Sono un appassionato di cinema e questo rimane, infatti il mio pallino è la regia. Ho iniziato a fare l'attore perché mi ero appassionato a quel mondo, ma mi è stato fatto notare che un bravo regista deve capire gli attori e mi ci sono dedicato, mi si è accesa una fiamma incredibile. La mia ambizione è comunque di tornare alla mia prima passione, alla regia. Mi dedicherei a quei film che vengono definiti d'autore, di quelli che non si riescono a inquadrare in un genere specifico e che riescono a emozionarti nel profondo.
Stavi lavorando a Pompei e i suoi miti di Pappi Corsicato quando è iniziata questa situazione. Ci parli di questo progetto?
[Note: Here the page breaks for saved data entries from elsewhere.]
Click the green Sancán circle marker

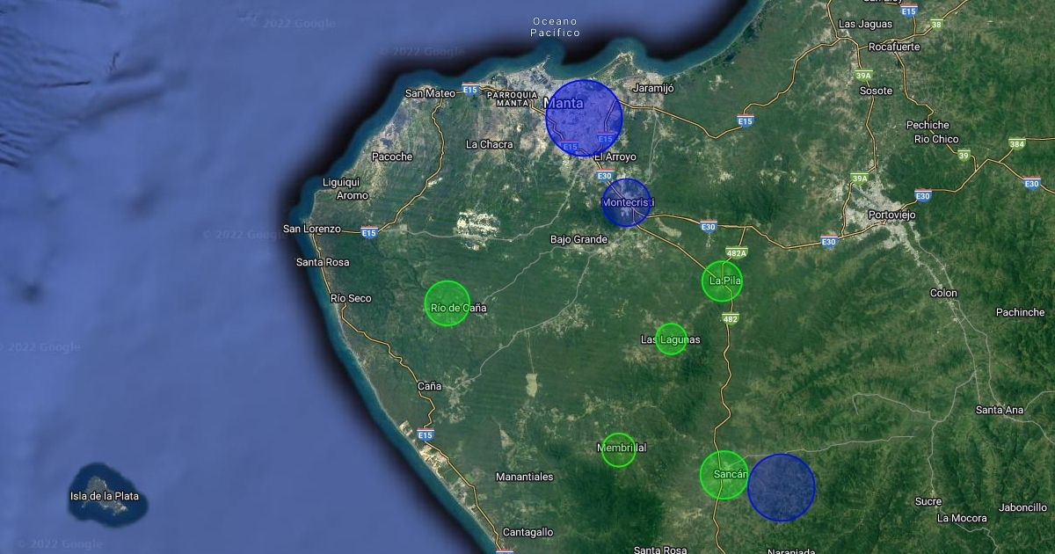coord(724,475)
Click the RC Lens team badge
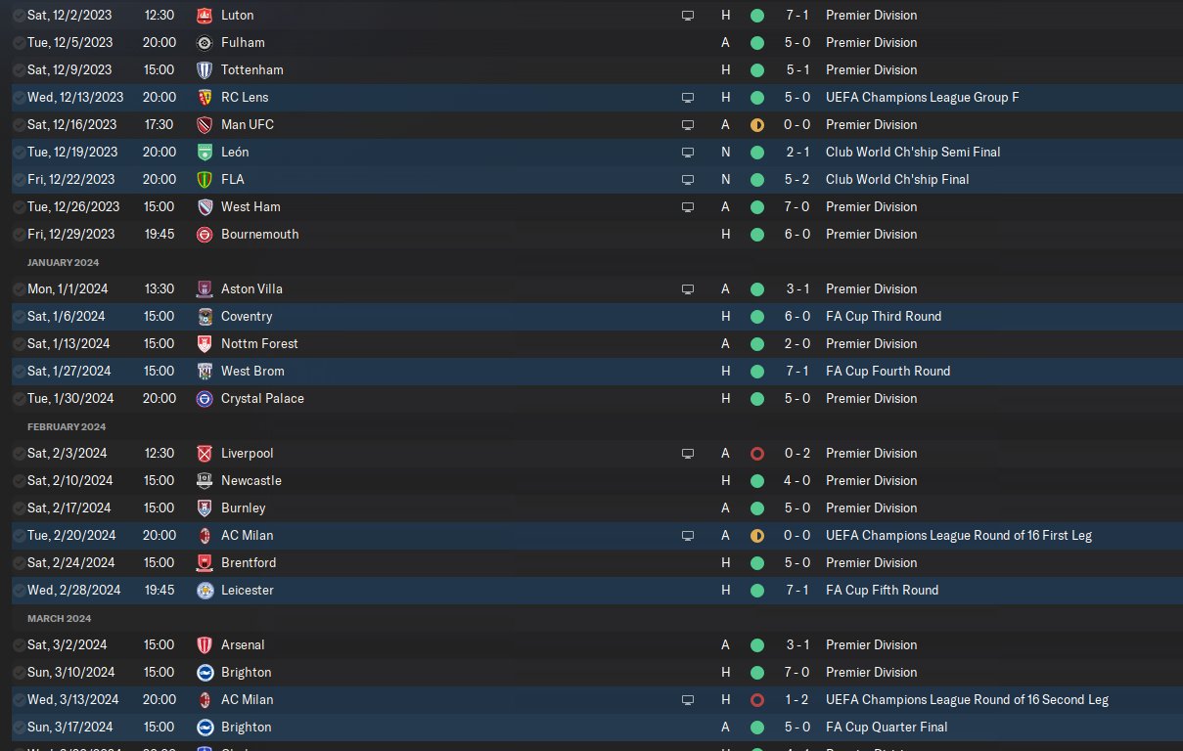 click(x=205, y=98)
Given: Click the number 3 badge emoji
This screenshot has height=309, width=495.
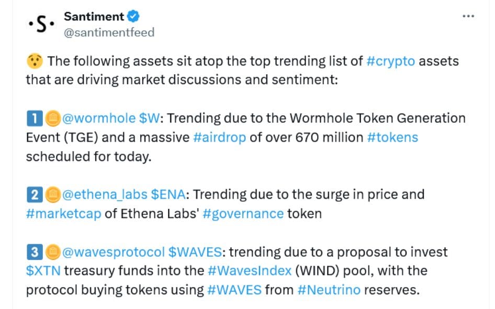Looking at the screenshot, I should tap(33, 251).
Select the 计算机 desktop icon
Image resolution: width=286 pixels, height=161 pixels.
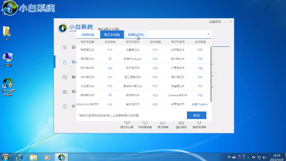tap(7, 58)
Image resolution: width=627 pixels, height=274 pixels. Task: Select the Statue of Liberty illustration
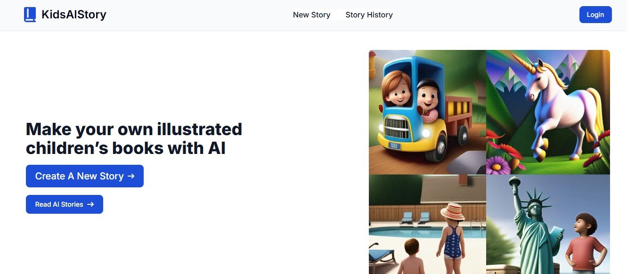click(548, 224)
Da quel che so la lavorazione è terminata e da quel poco che posso dirti è che si tratta di una visione personale di miti famosi ritrovati negli affreschi di Pompei. Un misto tra un documentario e una visione personale e innovativa di queste storie. Da quel poco che ho visto, con la mano di Pappi nelle riprese e nell'uso della musica per farci entrare nel mood, è qualcosa di fantastico. È un prodotto che spero possa appassionare sia quelli che conoscono e studiano questa materia, che tutto il pubblico che ama l'arte.
Fin qui c'è sempre stata Napoli nei tuoi lavori. Vuoi qualcosa di diverso per il futuro o sei contento di essere legato alla tua terra in questa prima fase della tua carriera?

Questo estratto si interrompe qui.